Customer loyalty is perhaps the most critical element of business success. We all know the value of loyal customers and have read the statistics about how much more time and expense it takes to recruit new customers than it does to retain current ones. That’s why creating a loyal customer base must be a focus of not only B2C (business to customer) companies, but B2B (business to business) companies as well.
Typically, B2C companies concentrate on establishing connections with customers and delivering quality products they desire. Successful B2B companies, however, take it a step further by becoming trusted advisors and partners.
B2B companies form partnerships by working to understand their customers’ businesses and providing insights and strategies that help them meet challenges. Analytics and competitive research can reveal key information, but having real conversations with customers is invaluable for learning their business situations and offering relevant solutions and advice. This kind of consultative approach requires listening and gaining a big-picture perspective that transcends selling a product or service. When B2Bs do this, they elevate customer engagement and achieve greater loyalty.
Taking the time to listen to customers and understand their businesses is paying off for B2Bs. Gallup found that customers who strongly agree that they view a B2B company as a trusted advisor are 2.5 times more likely to buy again, and are nearly four times likely to recommend their products and company. The firm also discovered B2B businesses with high customer engagement scores achieved 50% higher revenue/sales and 34% higher profitability. 50%
Engagement is driven by the customer experience. Both B2B and B2C businesses focus on providing seamless experiences to drive loyalty. Part of that is providing convenient methods for customers to connect with their suppliers. Customers are accustomed to having a variety of ways to communicate, whether through online chatting with customer service reps, interacting with a company via its social media platforms, apps or any number of other channels.

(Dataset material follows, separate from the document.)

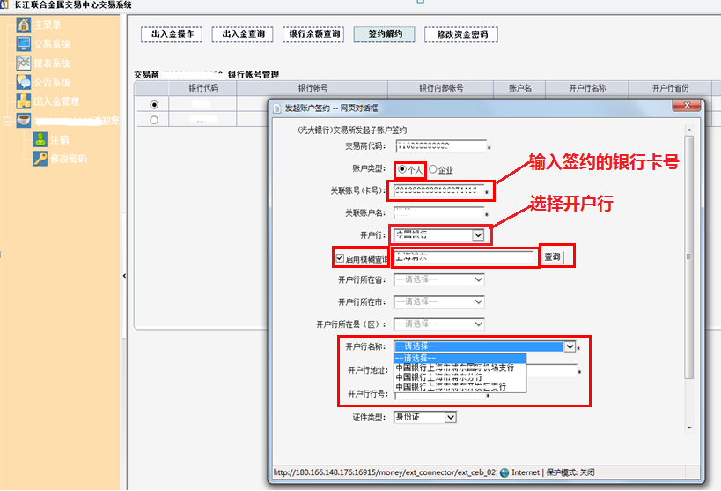Select the second bank account row radio
Image resolution: width=721 pixels, height=491 pixels.
pos(154,120)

They’ll base their experience with B2B companies on having the same convenient ways to communicate and resolve issues as they do with B2C businesses.

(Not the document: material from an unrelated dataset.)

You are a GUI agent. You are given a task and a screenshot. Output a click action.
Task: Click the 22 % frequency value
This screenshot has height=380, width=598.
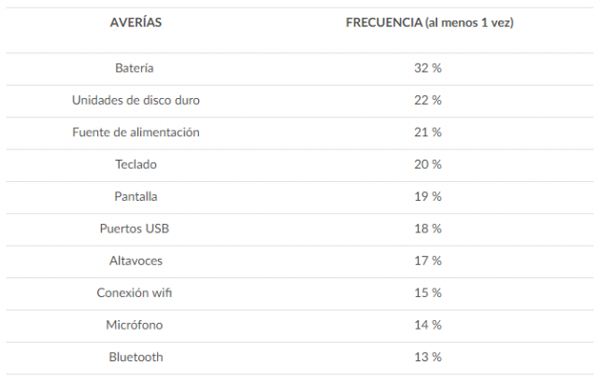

Good customer service is also essential to a positive experience. Research conducted by Zendesk found 62% of B2B customers purchased more after a good customer service encounter, while 66% stopped buying after a bad experience. The numbers tell a similar story for B2C customers. Just one negative experience is often all it takes for customers to defect to other brands. And when that experience is shared with others, the impact exponentially grows. One blog, one social media post can create a viral storm of negativity.
Beyond providing positive customer experiences, B2B companies can use thought-leadership to grow brand confidence and in turn increase loyalty. Conducting industry studies, publishing whitepapers and writing blogs are all ways companies can show their customers they understand their businesses and position themselves as consultants and partners.
In the end, a customer is a customer, whether they’re buying shoes or automated manufacturing equipment. They like perks and they appreciate when you seek out their feedback and act on it. Rewards and special promotions aren’t exclusive strategies to be used only by B2Cs. B2B companies can also succeed by offering incentives that drive loyalty.
The best quantitative data available cannot compare to engaging with customers one on one. B2B companies that are consultative rather than transactional, that listen to customers and seek to understand their businesses will cultivate a loyal customer base and ultimately greater profitability.